It is a great privilege for me to be writing this foreword, a rare honor I bestow upon a friend and fellow author who needs all the help he can get at the moment. Not only has my good buddy forgotten that he is writing this book about his personal journey of spirit, but he cannot even recall the who of its primary character. Currently stumbling around in a fog of amnesia among millions of Hindu pilgrims, he thinks himself a wandering holy man gaining spiritual merit at the Kumba Mehla festival.

  Our forgetful writer is correct regarding his presence at the Kumba Mehla, an ancient spiritual shindig held every three years that brings together the largest crowd of people in the world. The festival is roughly equivalent to the entire population of greater Los Angeles camping at the beach for a month-long clambake and prayer session—with only holy cows to clean up the mess. Then at an auspicious moment on the day of the new moon everyone rushes into the water for a bath that supposedly clears all bad karma, at least for those not trampled or drowned. Very California, but it actually takes place along the sacred river Ganges here in beautiful downtown India.
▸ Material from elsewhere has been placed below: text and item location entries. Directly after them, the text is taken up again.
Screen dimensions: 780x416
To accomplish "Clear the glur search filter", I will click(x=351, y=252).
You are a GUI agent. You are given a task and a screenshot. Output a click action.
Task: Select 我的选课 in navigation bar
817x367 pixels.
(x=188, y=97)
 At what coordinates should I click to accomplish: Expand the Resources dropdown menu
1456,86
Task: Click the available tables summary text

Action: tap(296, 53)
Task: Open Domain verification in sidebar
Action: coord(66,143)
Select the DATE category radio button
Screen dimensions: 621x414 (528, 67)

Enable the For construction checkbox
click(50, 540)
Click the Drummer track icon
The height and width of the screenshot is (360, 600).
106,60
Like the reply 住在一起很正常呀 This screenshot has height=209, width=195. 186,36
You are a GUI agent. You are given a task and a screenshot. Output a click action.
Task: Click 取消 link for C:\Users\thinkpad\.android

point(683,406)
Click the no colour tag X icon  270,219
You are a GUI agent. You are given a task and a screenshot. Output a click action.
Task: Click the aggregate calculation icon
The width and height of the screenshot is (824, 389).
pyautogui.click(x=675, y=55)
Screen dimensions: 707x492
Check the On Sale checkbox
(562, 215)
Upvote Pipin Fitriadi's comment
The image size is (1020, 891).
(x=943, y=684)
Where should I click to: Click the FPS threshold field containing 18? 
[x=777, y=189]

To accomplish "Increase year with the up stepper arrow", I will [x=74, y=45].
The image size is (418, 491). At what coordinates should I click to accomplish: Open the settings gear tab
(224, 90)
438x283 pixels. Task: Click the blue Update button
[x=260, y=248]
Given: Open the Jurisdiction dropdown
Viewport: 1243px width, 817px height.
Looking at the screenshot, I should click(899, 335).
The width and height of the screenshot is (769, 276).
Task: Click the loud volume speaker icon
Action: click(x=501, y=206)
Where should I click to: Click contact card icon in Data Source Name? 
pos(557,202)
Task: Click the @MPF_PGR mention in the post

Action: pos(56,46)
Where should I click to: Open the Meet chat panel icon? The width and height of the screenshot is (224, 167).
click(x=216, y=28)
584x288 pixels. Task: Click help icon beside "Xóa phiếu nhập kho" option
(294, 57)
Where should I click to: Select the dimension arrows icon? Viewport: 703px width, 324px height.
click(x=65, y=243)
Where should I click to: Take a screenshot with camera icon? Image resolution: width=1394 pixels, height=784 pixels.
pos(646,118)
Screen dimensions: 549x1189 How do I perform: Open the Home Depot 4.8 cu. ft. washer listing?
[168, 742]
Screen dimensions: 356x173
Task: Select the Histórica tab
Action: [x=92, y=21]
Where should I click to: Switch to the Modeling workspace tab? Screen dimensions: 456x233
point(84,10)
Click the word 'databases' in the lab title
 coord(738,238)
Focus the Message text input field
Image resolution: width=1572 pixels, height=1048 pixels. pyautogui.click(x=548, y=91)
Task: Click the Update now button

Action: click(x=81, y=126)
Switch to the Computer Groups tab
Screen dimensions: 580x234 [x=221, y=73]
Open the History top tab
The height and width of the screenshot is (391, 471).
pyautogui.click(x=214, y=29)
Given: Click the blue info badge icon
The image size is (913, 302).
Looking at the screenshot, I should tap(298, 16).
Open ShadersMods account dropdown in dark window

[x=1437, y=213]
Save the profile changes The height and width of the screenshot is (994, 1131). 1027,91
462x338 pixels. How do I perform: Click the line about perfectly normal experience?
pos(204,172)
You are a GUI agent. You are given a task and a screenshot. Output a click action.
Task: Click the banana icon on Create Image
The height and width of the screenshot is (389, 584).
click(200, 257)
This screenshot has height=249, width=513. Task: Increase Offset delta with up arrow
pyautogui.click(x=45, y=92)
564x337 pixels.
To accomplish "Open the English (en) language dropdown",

  Although correct in his guess as to festival location, the author is wrong about his identity as a wandering holy man in orange robes. Being a fan of irony, I find it a hoot that this guy’s memory shattered into shards during the time he was composing his spiritual autobiography, The ReMinder—as in the re-Minder, a man re-minding himself and reclaiming what he presumptuously calls his total Mind. You will recognize re-Minder as one of those little wordplays that spiritual writers find clever; like to atone is to be at-One with God, to remember is to re-Member with your lost tribe of angels, and a Port-a-Potty is where all this crap should go.

  But, hey, I’m neither as cynical nor narrow-minded as this sounds. It’s just that as an American expatriate in India where sacred cows are fully protected, I must turn elsewhere for targets of my sacrilege. Sacrilege and irony, by the way, join with paradox to top my list of worldly creations that make me chubby. Moreover, it is no coincidence that sacrilege, irony, and paradox are the holy trinity usually found at the brink of one’s spiritual breakthrough—which for our author’s sake best be true as he helplessly wanders through a convoluting maze of amnesia.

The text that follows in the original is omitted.